En cada ciclo electoral reaparece el mismo ritual: ciertos candidatos irrumpen como un ruido molesto, una anomalía que la élite política, los analistas y —siendo honesta— yo también preferimos tratar como un error muestral antes que como una señal social. Franco Parisi es el mejor ejemplo. Lleva años “sorprendiéndonos” y, sin embargo, seguimos actuando como si su crecimiento fuera siempre la primera vez.

Lo más fácil ha sido clasificarlo como “populista digital”, un rótulo que tranquiliza porque permite descartarlo sin analizar su relato. Esa comodidad intelectual nos evita mirar de frente el malestar y la distancia con la política institucional que él traduce con irritante simpleza. Parisi no inventa ese clima: lo interpreta. Y eso dice más de nosotros que de él.

Por eso, antes incluso de analizar su discurso, tendemos a descartarlo. Como si la falta de domicilio fuera también falta de relevancia. Como si su estética digital nos autorizara a no tomarlo en serio. Como si ignorarlo lo volviera irrelevante. Spoiler: no funcionó.

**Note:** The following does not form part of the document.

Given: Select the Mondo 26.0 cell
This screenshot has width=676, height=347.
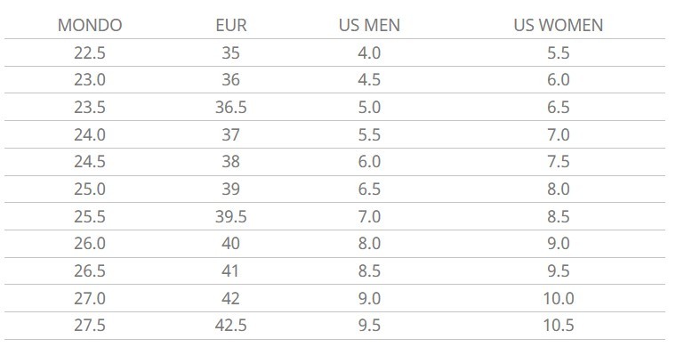Looking at the screenshot, I should 90,244.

Mientras discutíamos gobernabilidad, reformas estructurales y segundas vueltas, Parisi ofrecía algo mucho más potente que un programa: una sensación de revancha. Un menú emocional simple, directo y perfectamente calibrado para territorios que hace rato sienten que el Estado llega tarde, que los partidos hablan solos y que la élite discute problemas que no son los suyos. No es magia ni sofisticación: es identificar el enojo y convertirlo en proyecto. “Los dejaron atrás; yo los escucho”, repite. Y esa frase —tan sencilla, tan irritante para la élite— funciona mejor que cualquier documento de 120 páginas. Donde la política ve “populismo”, muchos electores ven “alguien que al menos me habla a mí”.

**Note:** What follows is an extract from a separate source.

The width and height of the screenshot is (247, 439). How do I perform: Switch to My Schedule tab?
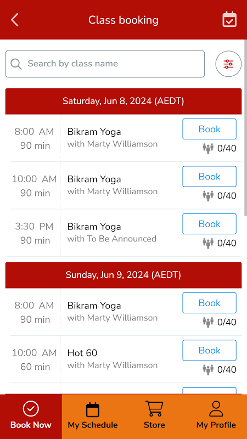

Y en ese ruido, las encuestas hicieron lo suyo: dejaron de ser instrumentos y pasaron a ser protagonistas. Pasamos semanas leyendo décimas arriba y abajo, convencidos de que esos movimientos explicaban el país, mientras Parisi avanzaba justamente por las zonas donde las encuestas miden mal, llegan poco o simplemente no captan el clima emocional. Otra forma de mirar sin ver.

Su narrativa —financiera, antiélite, meritocrática y profundamente desconfiada del Estado— resuena precisamente en territorios donde la presencia estatal es intermitente, donde las promesas de desarrollo no se traducen en movilidad real y donde la política suena como un idioma ajeno. En el norte, especialmente, Parisi se conecta con un electorado que siente que la agenda nacional habla de ellos, pero casi nunca con ellos.

No es que su propuesta sea sofisticada; es que responde a un clivaje emocional que la clase política subestima sistemáticamente: la idea de que el sistema está diseñado para que otros ganen siempre. Frente a esa experiencia acumulada —de que nada cambia, nada mejora y nadie escucha— Parisi ofrece un relato de revancha, transparencia prometida y acceso directo, sin intermediarios. Simplista, sí. Seductor, también. Y profundamente eficaz.

Por eso su irrupción no debería sorprendernos —aunque lo hace—. Seguimos evaluando a Parisi desde categorías que nos sirven a nosotros, no desde las claves que explican su arraigo territorial. Lo verosímil de su relato no está en la evidencia, sino en la biografía emocional de quienes sienten que el país avanza sin ellos.

La pregunta, entonces, no es por qué Parisi crece. La pregunta es por qué nosotros volvemos a no anticiparlo. Tal vez porque mirar sin ver es el sesgo más cómodo: nos ahorra enfrentar cómo se fragmenta la representación, cómo se erosiona la confianza y cómo ciertos liderazgos se vuelven posibles cuando la política institucional deja de disputar sentidos.

Parisi no es una anomalía. Es un síntoma. Y los síntomas, cuando se repiten, no debieran sorprender. El problema es que seguimos actuando como si esta vez fuera distinto.

Por Natalia Piergentili, directora de Asuntos Públicos, Feedback.